Generation of Blastocyst-like Structures from Mouse Embryonic and Adult Cell Cultures

A single mouse blastomere from an embryo until the 8-cell stage can generate an entire blastocyst. Whether laboratory-cultured cells retain a similar generative capacity remains unknown. Starting from a single stem cell type, extended pluripotent stem (EPS) cells, we established a 3D differentiation system that enabled the generation of blastocyst-like structures (EPS-blastoids) through lineage segregation and self-organization. EPS-blastoids resembled blastocysts in morphology and cell-lineage allocation and recapitulated key morphogenetic events during preimplantation and early postimplantation development in vitro. Upon transfer, some EPS-blastoids underwent implantation, induced decidualization, and generated live, albeit disorganized, tissues in utero. Single-cell and bulk RNA-sequencing analysis revealed that EPS-blastoids contained all three blastocyst cell lineages and shared transcriptional similarity with natural blastocysts. We also provide proof of concept that EPS-blastoids can be generated from adult cells via cellular reprogramming.

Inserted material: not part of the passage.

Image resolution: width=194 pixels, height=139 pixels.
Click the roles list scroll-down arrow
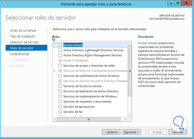[x=130, y=115]
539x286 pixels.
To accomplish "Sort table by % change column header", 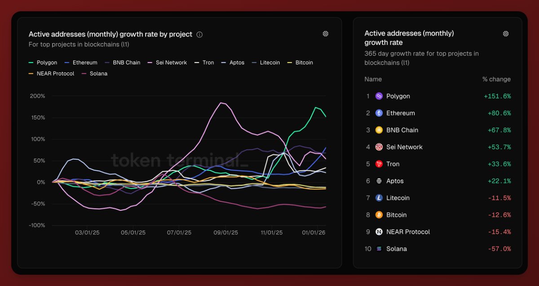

EPS-blastoids provide a unique platform for studying early embryogenesis and pave the way to creating viable synthetic embryos by using cultured cells. [Display omitted] •A method that enables the generation of blastocyst-like structures from EPS cells•EPS-blastoids resemble blastocysts in morphology and cell-lineage allocation•EPS-blastoid formation recapitulates early developmental events in vitro•EPS-blastoids are able to implant in utero A blastocyst-like structure is generated from a single stem-cell type as well as from somatic reprogrammed cells, and these artificial embryo-like structures can implant, induce decidualization, and give rise to cells of the three embryonic founding tissues: epiblast, trophectoderm, and primitive endoderm.